- [DOCUMENT EXTRACT]
"""

Within the first 30 seconds, Kevin Spacey's character Frank Underwood has killed something- in this case dispatching an unfortunate dog which has been hit by a hit and run driver. And as the political intrigue starts to develop around him, Spacey just fills the screen. By the end of the first episode, it isn't so much that you have forgotten Ian Richardson as Urqhuart, Underwood's British cousin, but realised that Spacey is taking us somewhere different.
With Francis Urqhuart you got the impression he was always a psychopath, waiting for the trigger to start his Macchiavellian and murderous rise. Underwood seems to be just a more clever, more ruthless and less hypocritical politician than those around him. The fundamentals of the show - the scorned and bitter political back room fixer, the Lady Macbeth figure of Francis' wife, the ambitious young woman journalist, but all updated.
Mrs Underwood is no Tory wife, waiting "in the country" while her husband charts his rise to power. She is the one giving him the backbone to do it. And as we see her brutally wielding the axe at the charity in which she works, it becomes clear she is no slouch in the ruthlessness stakes herself.

"""

- [WHAT YOU NEED TO DO]
a: In the review of Kevin Spacey's Frank Underwood, can you give the passage from "Mrs Underwood is" up to and including "ruthlessness stakes herself.", replacing "charity" with "foundation"?
b: Could you extend the review of Kevin Spacey's Frank Underwood onward from its last sentence?

- [DATASET EXTRACT]
"""

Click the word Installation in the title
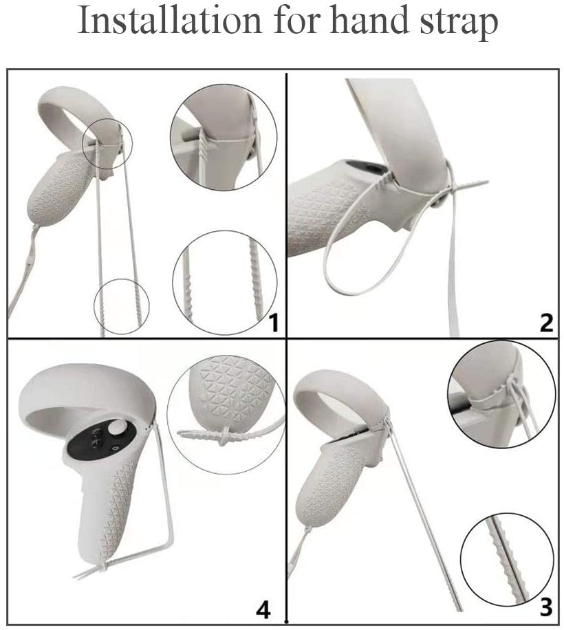(169, 20)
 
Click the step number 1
(273, 323)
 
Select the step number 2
(546, 323)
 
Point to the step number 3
(546, 607)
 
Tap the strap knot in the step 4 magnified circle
(226, 435)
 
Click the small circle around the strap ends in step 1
(121, 306)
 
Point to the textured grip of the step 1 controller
(58, 186)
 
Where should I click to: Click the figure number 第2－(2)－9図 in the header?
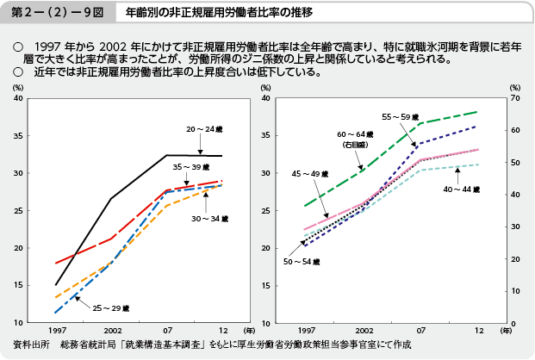[x=47, y=14]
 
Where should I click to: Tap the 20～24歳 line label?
[x=205, y=129]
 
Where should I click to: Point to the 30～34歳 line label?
[x=210, y=220]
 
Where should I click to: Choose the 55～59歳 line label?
[x=401, y=115]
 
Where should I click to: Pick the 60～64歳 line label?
[x=354, y=135]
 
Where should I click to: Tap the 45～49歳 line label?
[x=311, y=175]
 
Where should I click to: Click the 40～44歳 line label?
[x=462, y=189]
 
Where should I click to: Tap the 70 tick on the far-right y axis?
[x=515, y=99]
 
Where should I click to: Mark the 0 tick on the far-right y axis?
[x=513, y=323]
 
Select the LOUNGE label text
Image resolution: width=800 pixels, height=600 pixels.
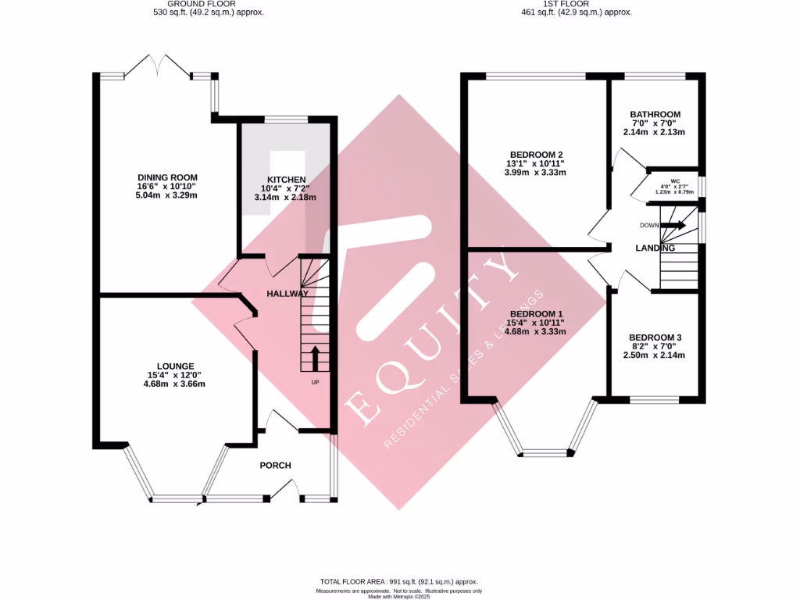175,366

"""

- [RESPONSES TO THE EXERCISE]
a:
Mrs Underwood is no Tory wife, waiting "in the country" while her husband charts his rise to power. She is the one giving him the backbone to do it. And as we see her brutally wielding the axe at the foundation in which she works, it becomes clear she is no slouch in the ruthlessness stakes herself.

b:
The character of Zoe Barnes, the young reporter, is in a lot of ways more rounded than Matty Storin in the British version. Here she is ballsy, ambitious and a bit ruthless herself. While she retains the innocence of the character, she gives the impression she thinks she knows what she is doing. Which will make later episodes much more juicy as she realises she is way over her head.
The show is shot beautifully, as you'd expect from the calibre of the team behind it, and the production values are excellent. Supporting roles are great. It looks like a movie or The West Wing before they ran out of money.
But the undisputed joy of this series is Spacey, who is a more world-weary, more cynical Francis, and who is setting about his task of revenge and ambition much like he destroyed the unlucky dog at the start of episode 1: its an unpleasant task but someone has to do it.
Spacey is every bit as good as Ian Richardson in this show and Netflix's big gamble deserves to pay off.